— Begin —
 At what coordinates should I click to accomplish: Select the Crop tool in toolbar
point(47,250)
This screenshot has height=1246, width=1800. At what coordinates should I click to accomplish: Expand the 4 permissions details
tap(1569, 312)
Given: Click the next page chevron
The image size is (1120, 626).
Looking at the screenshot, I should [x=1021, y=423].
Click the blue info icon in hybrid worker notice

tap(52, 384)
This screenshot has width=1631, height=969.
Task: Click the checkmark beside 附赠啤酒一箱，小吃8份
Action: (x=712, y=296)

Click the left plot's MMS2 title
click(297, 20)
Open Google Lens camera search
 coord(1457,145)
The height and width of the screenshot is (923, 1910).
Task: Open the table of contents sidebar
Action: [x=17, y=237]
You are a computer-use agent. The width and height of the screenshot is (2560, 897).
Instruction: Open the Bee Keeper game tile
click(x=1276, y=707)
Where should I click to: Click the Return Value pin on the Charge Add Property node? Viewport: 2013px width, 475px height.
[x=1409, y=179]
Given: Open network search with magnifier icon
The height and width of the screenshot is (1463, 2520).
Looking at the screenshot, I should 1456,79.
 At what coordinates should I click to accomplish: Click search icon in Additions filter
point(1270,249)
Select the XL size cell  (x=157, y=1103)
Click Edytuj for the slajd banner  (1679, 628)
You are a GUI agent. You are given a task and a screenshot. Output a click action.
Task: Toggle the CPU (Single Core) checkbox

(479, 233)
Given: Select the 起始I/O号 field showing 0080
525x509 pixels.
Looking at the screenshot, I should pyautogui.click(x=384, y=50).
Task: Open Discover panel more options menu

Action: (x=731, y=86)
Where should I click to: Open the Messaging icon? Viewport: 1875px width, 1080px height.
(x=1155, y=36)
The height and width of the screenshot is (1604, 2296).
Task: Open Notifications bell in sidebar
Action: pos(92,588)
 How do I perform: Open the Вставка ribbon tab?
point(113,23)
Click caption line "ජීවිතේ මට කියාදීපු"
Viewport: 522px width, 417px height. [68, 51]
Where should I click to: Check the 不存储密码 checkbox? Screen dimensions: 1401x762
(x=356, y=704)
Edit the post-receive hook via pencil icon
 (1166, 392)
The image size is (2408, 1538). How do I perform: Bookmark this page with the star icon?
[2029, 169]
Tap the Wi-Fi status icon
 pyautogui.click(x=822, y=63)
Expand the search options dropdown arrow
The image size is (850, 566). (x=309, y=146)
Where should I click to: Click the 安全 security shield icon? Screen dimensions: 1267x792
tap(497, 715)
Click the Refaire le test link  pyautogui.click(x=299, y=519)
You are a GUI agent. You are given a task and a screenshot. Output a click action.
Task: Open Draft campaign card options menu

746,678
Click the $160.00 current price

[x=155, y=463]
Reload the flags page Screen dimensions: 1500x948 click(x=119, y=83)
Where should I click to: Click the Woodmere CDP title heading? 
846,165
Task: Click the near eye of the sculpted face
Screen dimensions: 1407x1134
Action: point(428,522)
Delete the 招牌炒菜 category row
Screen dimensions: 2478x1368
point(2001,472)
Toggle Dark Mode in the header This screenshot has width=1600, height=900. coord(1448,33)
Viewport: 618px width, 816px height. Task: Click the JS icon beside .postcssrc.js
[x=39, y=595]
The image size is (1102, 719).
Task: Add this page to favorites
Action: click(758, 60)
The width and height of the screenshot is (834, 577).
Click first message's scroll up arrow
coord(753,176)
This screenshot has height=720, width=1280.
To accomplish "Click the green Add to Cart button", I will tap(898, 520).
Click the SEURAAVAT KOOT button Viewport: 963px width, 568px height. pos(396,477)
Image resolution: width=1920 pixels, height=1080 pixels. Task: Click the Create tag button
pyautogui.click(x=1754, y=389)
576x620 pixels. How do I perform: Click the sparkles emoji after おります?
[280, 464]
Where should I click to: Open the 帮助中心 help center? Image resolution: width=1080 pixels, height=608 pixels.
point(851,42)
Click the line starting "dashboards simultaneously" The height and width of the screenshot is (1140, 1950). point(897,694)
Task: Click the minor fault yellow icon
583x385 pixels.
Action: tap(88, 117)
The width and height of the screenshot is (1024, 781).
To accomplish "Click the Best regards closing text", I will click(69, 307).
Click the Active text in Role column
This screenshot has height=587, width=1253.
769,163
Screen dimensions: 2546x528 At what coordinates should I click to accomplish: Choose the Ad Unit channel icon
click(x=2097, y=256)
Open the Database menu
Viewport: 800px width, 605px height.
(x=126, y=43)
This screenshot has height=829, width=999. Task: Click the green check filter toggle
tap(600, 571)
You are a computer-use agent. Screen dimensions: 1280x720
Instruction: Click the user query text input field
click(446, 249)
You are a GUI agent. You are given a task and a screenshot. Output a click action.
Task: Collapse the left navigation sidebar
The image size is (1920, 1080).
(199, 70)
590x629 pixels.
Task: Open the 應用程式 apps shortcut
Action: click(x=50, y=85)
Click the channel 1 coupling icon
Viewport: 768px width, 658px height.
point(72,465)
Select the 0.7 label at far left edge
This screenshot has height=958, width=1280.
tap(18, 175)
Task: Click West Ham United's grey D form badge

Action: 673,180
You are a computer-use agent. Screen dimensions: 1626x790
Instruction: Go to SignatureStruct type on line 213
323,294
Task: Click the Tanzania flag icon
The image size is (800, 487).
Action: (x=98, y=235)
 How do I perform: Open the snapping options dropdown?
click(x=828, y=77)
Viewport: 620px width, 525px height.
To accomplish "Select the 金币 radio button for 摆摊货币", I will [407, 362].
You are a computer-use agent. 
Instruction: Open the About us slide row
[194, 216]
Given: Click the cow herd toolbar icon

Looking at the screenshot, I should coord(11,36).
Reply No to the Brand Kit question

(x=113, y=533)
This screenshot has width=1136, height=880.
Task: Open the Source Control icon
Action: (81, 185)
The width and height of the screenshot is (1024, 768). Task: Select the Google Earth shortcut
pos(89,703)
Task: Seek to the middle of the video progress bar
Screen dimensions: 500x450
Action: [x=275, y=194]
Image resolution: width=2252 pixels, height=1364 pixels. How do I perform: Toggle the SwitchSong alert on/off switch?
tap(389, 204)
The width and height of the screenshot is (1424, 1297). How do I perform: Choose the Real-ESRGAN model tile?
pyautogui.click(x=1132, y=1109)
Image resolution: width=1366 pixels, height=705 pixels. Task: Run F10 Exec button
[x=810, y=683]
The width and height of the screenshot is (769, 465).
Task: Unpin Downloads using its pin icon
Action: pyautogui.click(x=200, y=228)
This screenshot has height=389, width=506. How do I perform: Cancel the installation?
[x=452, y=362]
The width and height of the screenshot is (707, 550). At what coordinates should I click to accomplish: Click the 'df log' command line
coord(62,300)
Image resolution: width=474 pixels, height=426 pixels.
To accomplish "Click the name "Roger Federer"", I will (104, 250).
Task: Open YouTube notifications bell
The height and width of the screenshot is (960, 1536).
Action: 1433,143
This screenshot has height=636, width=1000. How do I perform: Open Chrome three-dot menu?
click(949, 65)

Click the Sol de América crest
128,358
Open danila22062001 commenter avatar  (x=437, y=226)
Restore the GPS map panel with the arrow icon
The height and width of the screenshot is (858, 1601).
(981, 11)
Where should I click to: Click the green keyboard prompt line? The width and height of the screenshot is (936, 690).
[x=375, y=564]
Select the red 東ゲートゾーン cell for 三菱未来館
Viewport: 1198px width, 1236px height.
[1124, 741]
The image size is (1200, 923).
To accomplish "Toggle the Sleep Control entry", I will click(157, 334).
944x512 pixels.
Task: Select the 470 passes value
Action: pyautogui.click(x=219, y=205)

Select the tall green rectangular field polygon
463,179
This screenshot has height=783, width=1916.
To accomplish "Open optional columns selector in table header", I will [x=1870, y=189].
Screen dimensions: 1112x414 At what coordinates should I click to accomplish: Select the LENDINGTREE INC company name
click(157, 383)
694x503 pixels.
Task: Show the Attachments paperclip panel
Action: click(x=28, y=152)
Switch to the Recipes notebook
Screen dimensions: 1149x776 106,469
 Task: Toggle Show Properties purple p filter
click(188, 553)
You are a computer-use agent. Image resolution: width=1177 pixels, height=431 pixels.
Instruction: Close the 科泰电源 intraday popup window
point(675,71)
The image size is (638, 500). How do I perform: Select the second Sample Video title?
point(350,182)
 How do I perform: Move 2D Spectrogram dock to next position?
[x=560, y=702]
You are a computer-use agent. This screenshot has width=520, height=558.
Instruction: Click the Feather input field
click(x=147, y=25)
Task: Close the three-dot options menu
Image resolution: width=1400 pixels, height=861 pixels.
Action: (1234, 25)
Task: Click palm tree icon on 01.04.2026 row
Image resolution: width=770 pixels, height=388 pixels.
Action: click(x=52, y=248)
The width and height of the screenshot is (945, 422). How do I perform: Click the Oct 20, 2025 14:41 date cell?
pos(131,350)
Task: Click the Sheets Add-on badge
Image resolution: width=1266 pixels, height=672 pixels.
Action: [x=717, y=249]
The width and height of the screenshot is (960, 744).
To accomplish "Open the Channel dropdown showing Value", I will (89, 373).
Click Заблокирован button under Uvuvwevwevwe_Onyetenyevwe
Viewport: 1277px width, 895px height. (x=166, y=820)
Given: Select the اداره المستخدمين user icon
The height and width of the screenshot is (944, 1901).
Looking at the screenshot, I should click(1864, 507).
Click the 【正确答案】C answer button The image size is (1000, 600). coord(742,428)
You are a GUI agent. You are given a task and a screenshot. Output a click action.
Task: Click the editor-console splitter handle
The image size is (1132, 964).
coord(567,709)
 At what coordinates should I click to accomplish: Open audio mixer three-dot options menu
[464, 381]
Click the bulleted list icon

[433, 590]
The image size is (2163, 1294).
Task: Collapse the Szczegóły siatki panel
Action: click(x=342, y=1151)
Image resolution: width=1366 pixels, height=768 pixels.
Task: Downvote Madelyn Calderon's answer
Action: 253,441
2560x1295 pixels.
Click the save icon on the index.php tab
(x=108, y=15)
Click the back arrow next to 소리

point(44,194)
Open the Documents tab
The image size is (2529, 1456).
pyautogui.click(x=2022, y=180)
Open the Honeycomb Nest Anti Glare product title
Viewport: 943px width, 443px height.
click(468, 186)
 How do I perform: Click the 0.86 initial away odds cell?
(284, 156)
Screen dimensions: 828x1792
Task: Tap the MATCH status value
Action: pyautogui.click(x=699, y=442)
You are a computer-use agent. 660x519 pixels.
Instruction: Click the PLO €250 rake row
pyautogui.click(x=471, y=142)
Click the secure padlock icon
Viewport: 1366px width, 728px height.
— End —
→ Problem requirements
Can you convert the items above, starting at the line that contains "Click the 【正确答案】C" and ending at the line that contains "coord(567,709)", into a two-column CSV with the headers "prompt" and "target"? Give one row per item, with its text and its answer each in a single quoted field and line breaks replaced by spaces.

→ Exercise answer
prompt,target
"Click the 【正确答案】C answer button The image size is (1000, 600).","coord(742,428)"
"You are a GUI agent. You are given a task and a screenshot. Output a click action. Task: Click the editor-console splitter handle The image size is (1132, 964).","coord(567,709)"